Sentences Are Growing Out Of The Ground In The Cradle Of Humankind

You won't believe what they say.
Supplied / NIROX FOUNDATION

South African artist and lexicographer Willem Boshoff will reveal his latest large-scale work this weekend in the Cradle of Humankind -- an extraordinary "living" sentence that is literally growing out of the grass.

The "You Never Know" sentence spans the 5m curve of one of the amphitheatres at the Nirox Foundation -- an arts organisation and sculpture park who launch the inaugural Words Festival this weekend -- South Africa's first literary arts event.

Boshoff, speaking to HuffPost SA from the park last week, explained the thinking behind the work -- one of many that the he will unveil at the event.

"The project started with dictionaries," he said, "I write my own dictionaries, actually, and I like to discover ambiguities -- things that mean more than one thing to one person.

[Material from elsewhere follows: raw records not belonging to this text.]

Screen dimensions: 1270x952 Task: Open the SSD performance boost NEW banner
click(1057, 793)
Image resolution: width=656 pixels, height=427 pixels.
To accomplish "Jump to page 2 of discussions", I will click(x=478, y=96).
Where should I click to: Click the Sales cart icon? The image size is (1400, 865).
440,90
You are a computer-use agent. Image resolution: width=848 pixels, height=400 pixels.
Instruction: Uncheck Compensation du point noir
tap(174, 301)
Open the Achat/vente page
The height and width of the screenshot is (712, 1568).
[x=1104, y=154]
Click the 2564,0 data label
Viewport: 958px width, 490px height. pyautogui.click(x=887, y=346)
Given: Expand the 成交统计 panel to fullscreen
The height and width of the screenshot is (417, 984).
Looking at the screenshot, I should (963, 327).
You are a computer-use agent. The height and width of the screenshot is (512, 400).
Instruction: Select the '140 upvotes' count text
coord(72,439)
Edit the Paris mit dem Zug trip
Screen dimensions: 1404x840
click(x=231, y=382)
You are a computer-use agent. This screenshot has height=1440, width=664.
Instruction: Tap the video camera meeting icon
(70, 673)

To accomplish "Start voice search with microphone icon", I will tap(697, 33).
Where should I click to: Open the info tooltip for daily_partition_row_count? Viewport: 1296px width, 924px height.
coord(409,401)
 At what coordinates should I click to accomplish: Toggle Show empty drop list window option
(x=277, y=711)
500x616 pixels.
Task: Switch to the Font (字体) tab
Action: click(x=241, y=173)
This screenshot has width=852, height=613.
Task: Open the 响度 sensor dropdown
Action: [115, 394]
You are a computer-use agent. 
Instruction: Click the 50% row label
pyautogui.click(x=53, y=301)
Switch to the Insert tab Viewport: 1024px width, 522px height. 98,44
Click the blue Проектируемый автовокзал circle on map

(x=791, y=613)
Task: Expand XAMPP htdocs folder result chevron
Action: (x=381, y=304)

So, you never know, [they] can mean many things. It means that you unaware of consequences -- they might be good and they might be bad, you never know. Sometimes they can be opposite in their meanings, you know, you never know. So it's about knowing, very often, to empower us with knowledge."

"Having lived a life full of crazy things with Latin and Greek and... dictionaries, maybe I know too much? I've got to stop this nonsense -- so maybe the sentence is an instruction to myself? You never know..."

"Reading the Landscape" becomes tangible with the sort of landscape work Boshoff creates -- sometimes small, and often large-scale installations that involve nature and natural materials in some way, shape or form.

"The landscape itself is a kind of book," Boshoff says about another of the other works at the park. It comprises a circle of breccia rocks -- reportedly 50 tons of it -- that form a "druidic" circle around one piece that has been sliced apart to "bare" its contents.

"Rocks hold the earth's secrets and they watch over the cavorts of contemporary life from their aged position, having seen a lot of coming and going, that makes our existence rather insignificant..." a founder of the park told HuffPost SA.

"When it's sliced open, you can see what's inside this Breccia -- like a left hand and right hand page of a book. A professor was here the other day, and he could read it -- this is limestone, and this is that -- it [can] actually can be read. But I think the word book needs to be extended -- so we can apply it to other concepts we encounter."

Boshoff spoke about his experience at the Venice Biennale a number of years ago, where his artwork "Racist in South Africa" caused widespread controversy, with South African artists and media saying that the work decontextualised the history of apartheid, and the spate of violent crime in the country.

"I think sometimes people need to be spoken to in very unambiguous terms, because the newspapers don't tend to get through to people. I do sometimes make naughty works," Boshoff said.

"The work was intended to illicit such a response, because no matter what you do, no matter how hard you fight against crime or whatever, if you are white you might easily be labelled racist. So I did a work that said you can call me a racist, it's fine, but you won't stop me fighting against crime. And then they called me a racist," he explains, laughing.

"But the work must speak for itself. You must step away from it, and let it do it's own thing."